((

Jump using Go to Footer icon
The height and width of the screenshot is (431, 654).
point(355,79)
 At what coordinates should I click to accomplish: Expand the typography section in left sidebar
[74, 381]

))

__Exercise description__: Write out every record shown above, word for word.

__Exercise response__:
Jump using Go to Footer icon
The height and width of the screenshot is (431, 654).
point(355,79)
 At what coordinates should I click to accomplish: Expand the typography section in left sidebar
[74, 381]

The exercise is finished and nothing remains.